- The Washington Times - Tuesday, June 16, 2020

House Majority Leader Steny Hoyer announced Tuesday that the House will vote on, and likely pass, a bill for D.C. statehood next Friday, marking the first time either chamber of Congress has approved legislation for making the District a state.

H.R. 51, the Washington D.C. Admission Act, will be brought to the House floor for a vote on June 26. It has more than 220 cosponsors — more than enough votes to pass. But it faces staunch opposition in the Republican-controlled Senate.

“The speaker and I talked last week, and we both agreed this was an appropriate time to bring a bill forward,” Mr. Hoyer, Maryland Democrat, said at a press conference. “To show respect for the citizens of the District of Columbia of whatever color but also to show respect to a city who has a very large African American population and they matter and they ought to be treated equally with respect and that’s what we are going to do.”

The District’s call for statehood arose anew during recent protests over the death of George Floyd at the hands of Minneapolis police officers. National Guard troops from 11 states patrolled D.C. streets at the request of President Trump.

What’s more, White House officials expressed interest in a provision of the home rule charter that authorizes the president to federalize the Metropolitan Police Department.

Additionally, the Senate’s coronavirus aid package categorized the District as a territory, instead of a state, which is how it is usually considered for federal programs, meaning the city would lose out on $750 million in federal money to combat the pandemic.

“If D.C. were a state, it could not be short-changed as it was under the CARES Act and its residents would be protected from the kind of civil rights violations we saw in Lafayette Square all for the purpose of a photo op,” Mr. Hoyer said, referring to federal law enforcement officer forcing peaceful protesters from a park to allow Mr. Trump to pose in front of a church.

In the last two weeks, four senators have signed on to cosponsor the Senate version of the bill, bringing the total to 40 cosponsors. Mr. Hoyer said he is sure there will be more than that, and addressed Senate Majority Leader Mitch McConnell, Kentucky Republican.
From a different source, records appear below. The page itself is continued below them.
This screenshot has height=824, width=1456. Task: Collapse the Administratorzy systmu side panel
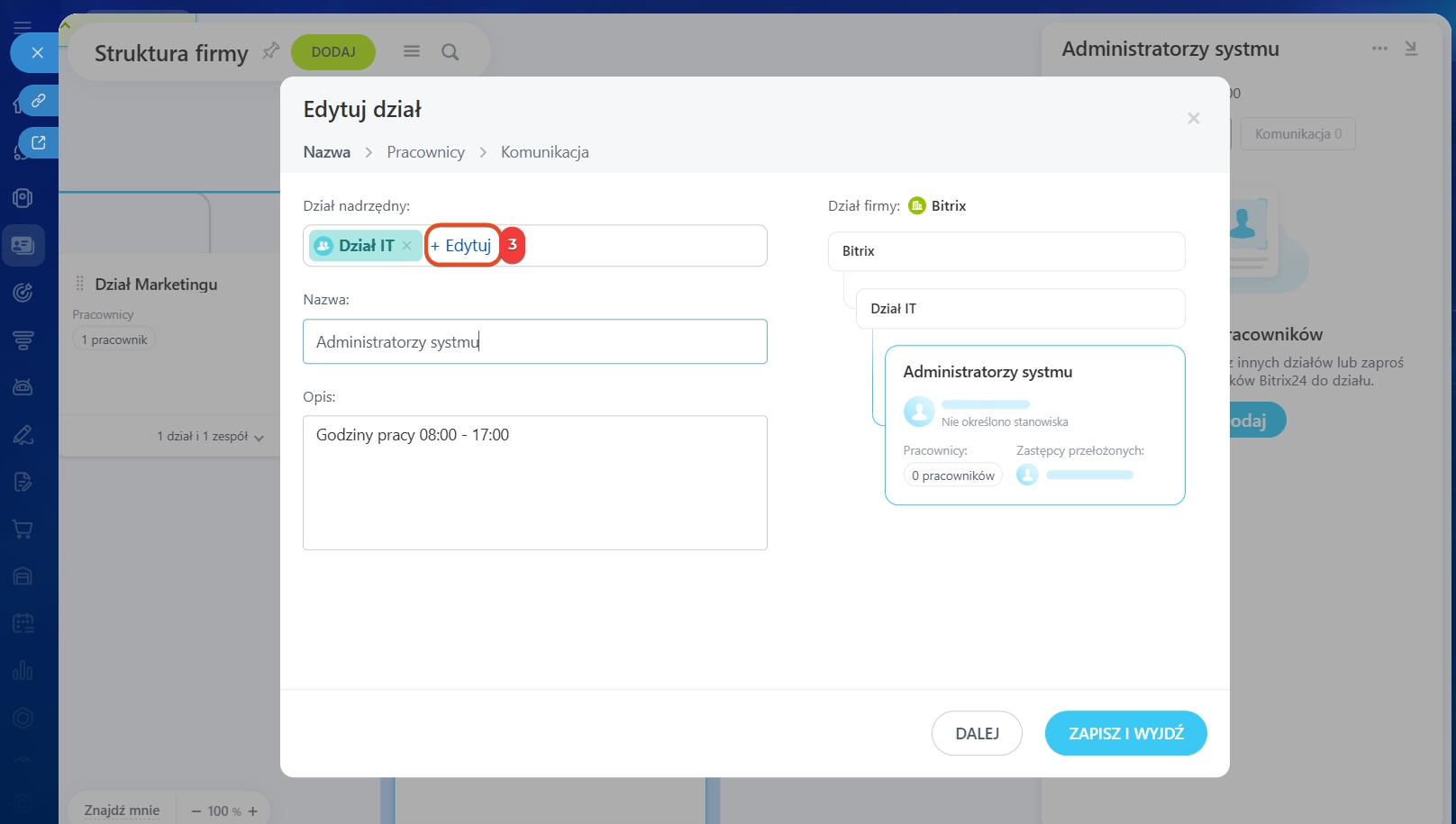(1411, 49)
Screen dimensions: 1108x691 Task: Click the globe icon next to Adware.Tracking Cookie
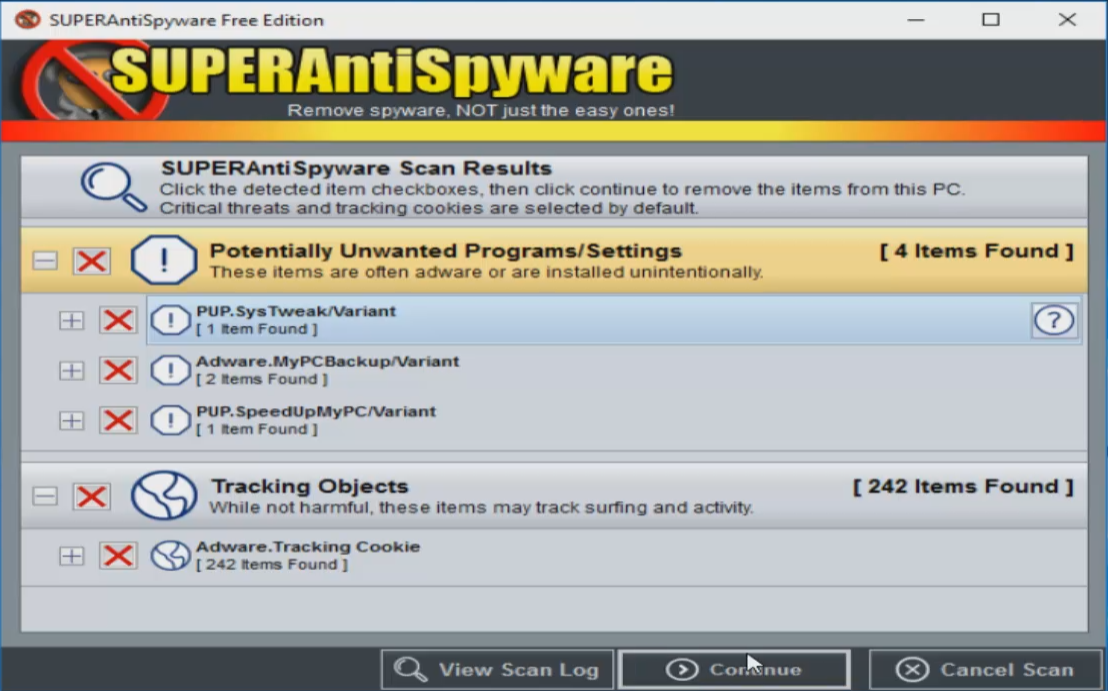coord(170,555)
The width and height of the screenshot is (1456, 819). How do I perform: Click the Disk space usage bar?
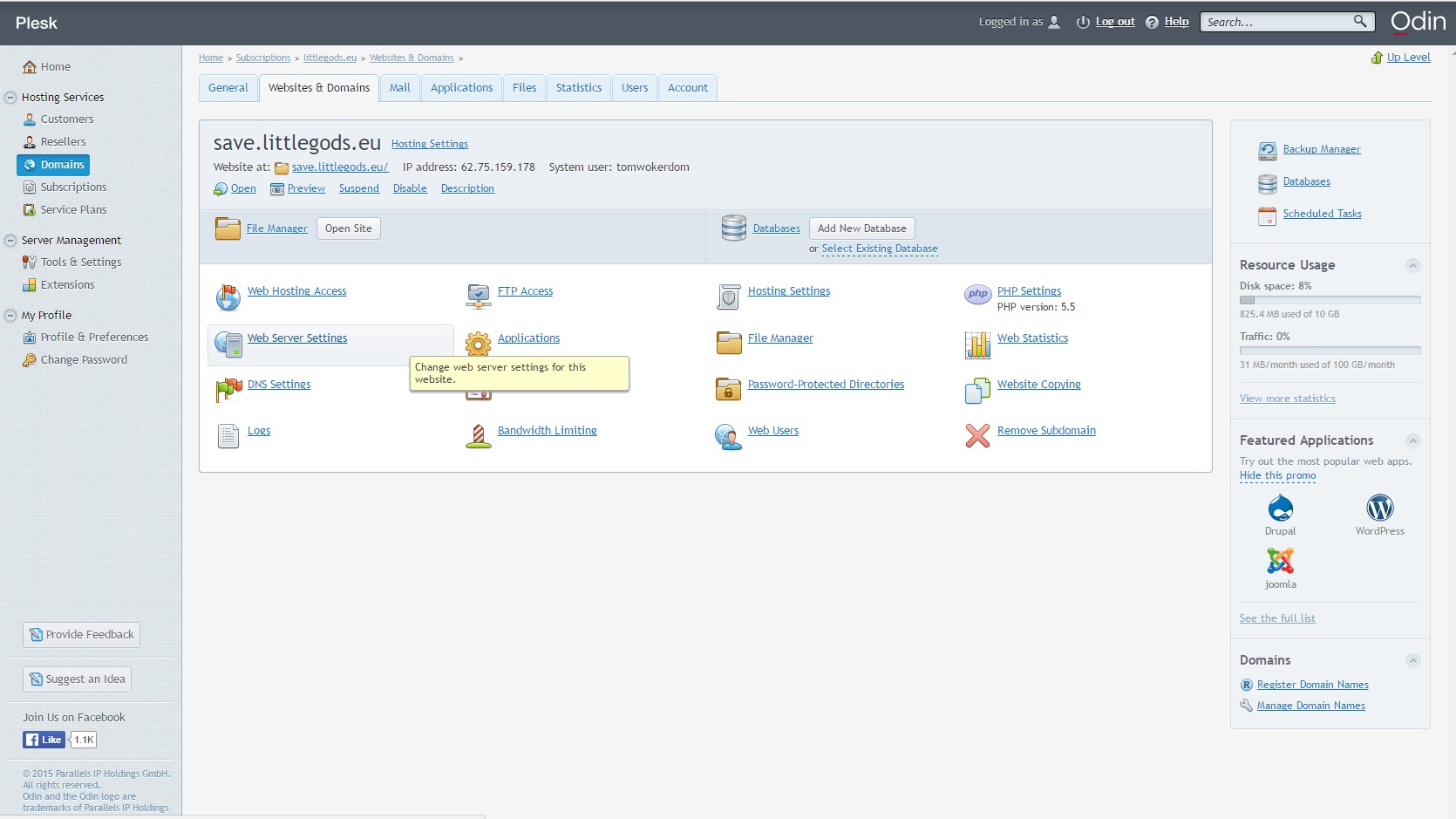tap(1330, 300)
“I hope that Senator McConnell cares enough about our democracy to allow a vote on this bill in the United States Senate, not just to pigeonhole it, not just to say to 700,000 people, ’We don’t respect you enough to even give you a vote in the United States Senate, in which you do not have a vote,’” the congressman said.

D.C. Mayor Muriel Bowser said the recent protests have drawn much more attention to the statehood issue than usual, citing an interview with James Corden on CBS’ “The Late Late Show” and an interview with rapper Lil Wayne.

D.C. Delegate Eleanor Holmes Norton, the District’s nonvoting congressional representative and the bill’s chief sponsor, said that hers is one of few bills to reach the House floor this year and noted the number of its cosponsors, adding that most bills only have a few.

“Do understand that almost no bills are going to the floor this year,” Mrs. Norton said. “The virus has checked the ability of the congress of the United States to put bills on the floor except for those that are necessary for the country to proceed at all, such as our appropriations bills.”

House Speaker Nancy Pelosi, who attended the press conference, said statehood for the District is in her DNA, because of her father’s support for home rule when he was a congressman from Baltimore and chairman of the D.C. appropriations subcommittee.

Mrs. Norton said statehood is personal for her, too, because “three generations of my family have yet to attain the rights other Americans take for granted.”

She said her great-grandfather escaped slavery in Virginia and made it as far as the District, where he had “freedom but not equal citizenship.”

Statehood would put to an end one of the District’s oldest slogans, “taxation without representation,” Mrs. Norton said.